Linux
10 01 2007Ah, so continues my troubled installation of Yellow Dog Linux, which has in fact blossomed into an epic with significance far greater than that of a simple (*cough*) installation, but in fact carries that of an introspective into the hard drive of my soul. I am writing this, logged in as root (I know, I know, never log in as root), using Apple’s Backup 3 to explode the backup of my HD from before this into a folder on my external HD. I backed it up so I could partition the drive and did so. This morning I installed Mac OS X onto one of the partitions and booted up from the Yellow Dog LiveCD, having again failed to create this ominous-sounding “bootstrap partition” that the installer begs me for. Thus, it failed.
So, I returned to glorious Mac OS X and set about recovering my files. I failed. First I tried the shortcut of viewing the contents of the .fullBackup file and finding the .sparseImage file - a disk image - and mounted it. I dragged and dropped the files I wanted - apps, music etc. - to their relevant locations. As I tried to reorder my Dock - in the hope that I would now sculpt a system identical to before but with this extra 14GB partition for me to Yellow Dog up once I had learned more about the installation process - I found that Sibelius G7 had no icon (it’d reverted to the sort of blank document look). Horrified, I renamed it from “G7″ to “G7.app”. Its icon reappeared. I launched it and it worked, startup music and all. It then said it wasn’t registered - bollocks! Somehow, whatever obscure file (I think it’s genuinely obscure, not some text file in Application Support which declares boldy “U HAV REGISTRD G7″) I needed had been left behind or lost or something.
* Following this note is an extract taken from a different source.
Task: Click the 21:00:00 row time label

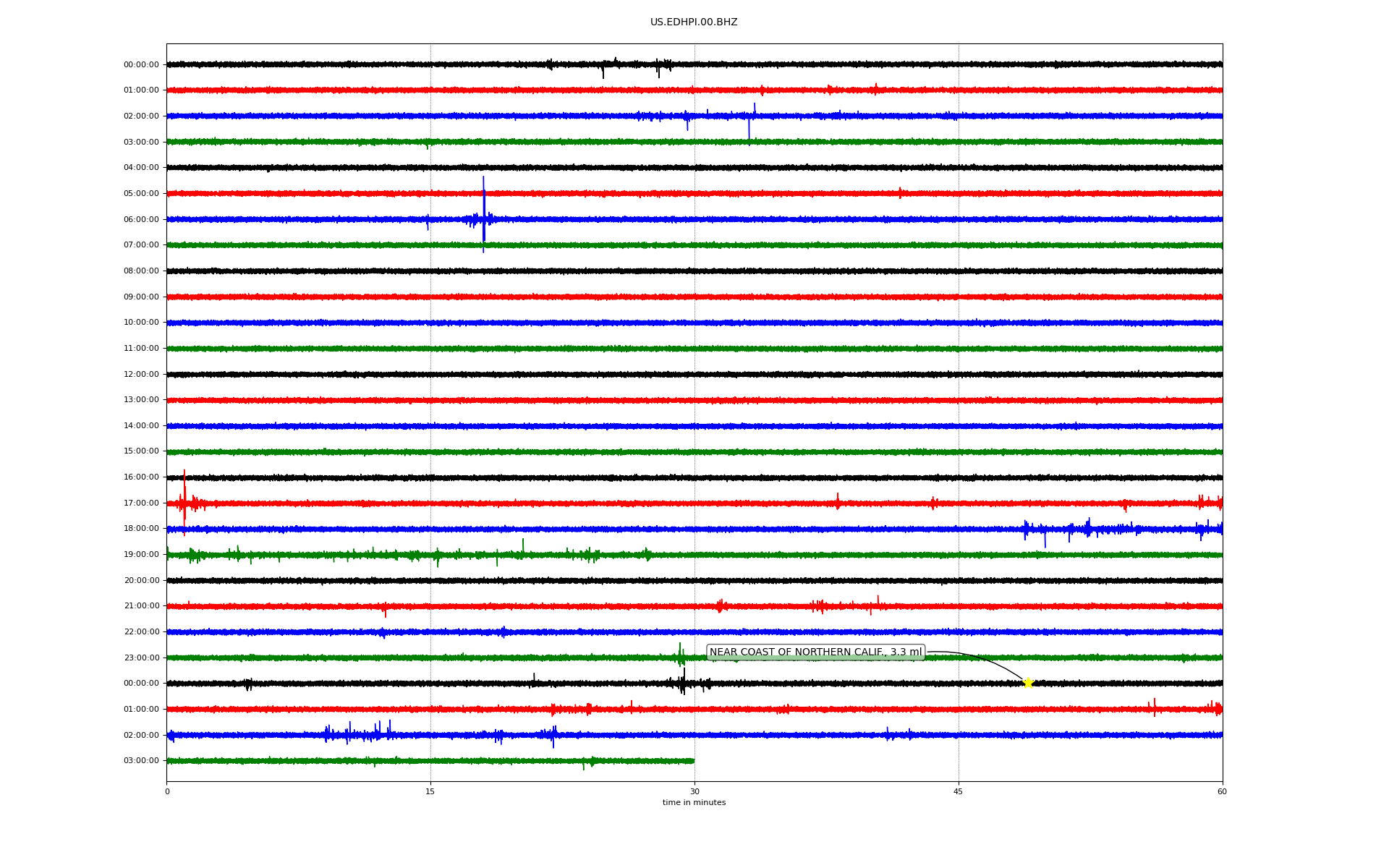Action: [x=141, y=606]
Then I found that none of the apps I’d copied from the .sparseImage were working.
I logged in as root, made a dummy account, deleted the “farhan” account, left the dummy account and resolved to strive for my previous aim - return to original setup albeit with this partition - and am thus exploding the backup properly while holding the belief that perhaps the Backup app reads some data from the .fullBackup file that will make all my files bloody work. Then I expect I’ll have to log in in Single-User Mode and copy across all the stuff without using Mac OS X at all - since I imagine I will have to modify the “System” folder (*gulp*) and that won’t work while OS X is running. Alternatively, and easier-ly, I could boot this comp up in Target disk mode or whatever so it acts as a Firewire disk and do all the copy-tasks from my iBook. Once my old system is restored, I’ll clean it up (delete Classic [lol], run an Archive and Install of Tiger so as to repair messed up system files etc.) and learn properly how to install Yellow Dog and, hopefully, do it.
These obstacles are great and many.
Pax
P.S. About root. This is nice. There’s a strange but nice feeling being here, with nothing in my Home folder but Desktop and Library, and the power to corrupt my computer at will… hmm.
P.P.S. I love UNIX
EDIT: Ok ok new plan. My proto-plan was to install Linux on the external drive. However, I thought this’d be impossible for some reason and left it. However, while actually reading the documentation, I’ve found the hallowed “install firewire” command. My goodness! Must try it. Still expanding that Macintosh HD backup file…
EDIT: Nope, nope. Perhaps I’ll just do it on my computer… http://131.204.27.45/ydl-howto/ looks pretty damn complicated. However, the “install-firewire” command looks simple. Hmm. Perhaps I’ll try it once I recover from this badly-planned mess. Yes, it was my fault. Lol.
EDIT: Ok reversion. The reason it didn’t work initially is that I actually made two discrete partitions (”Mac OS X” and “Linux”) when in fact I was meant to designate the “Linux” section as free space. Then the installer takes care of the Bootstrap, Swap and… other… partitions. So, with my entire HD in its original format - albeit in a folder on my external HD - I’m once again installing OS X, having set the partitions correctly this time… I must get this done!
EDIT: You know that 75% of the stuff I downloaded which I thought was unnecessary? Right. The three .isos I chucked were in fact necessary. Bollocks. Also, having botched the installation (not having the disks required to complete it) I must now repartition and then reinstall OS X (this is now the third time). I can get this done and I will.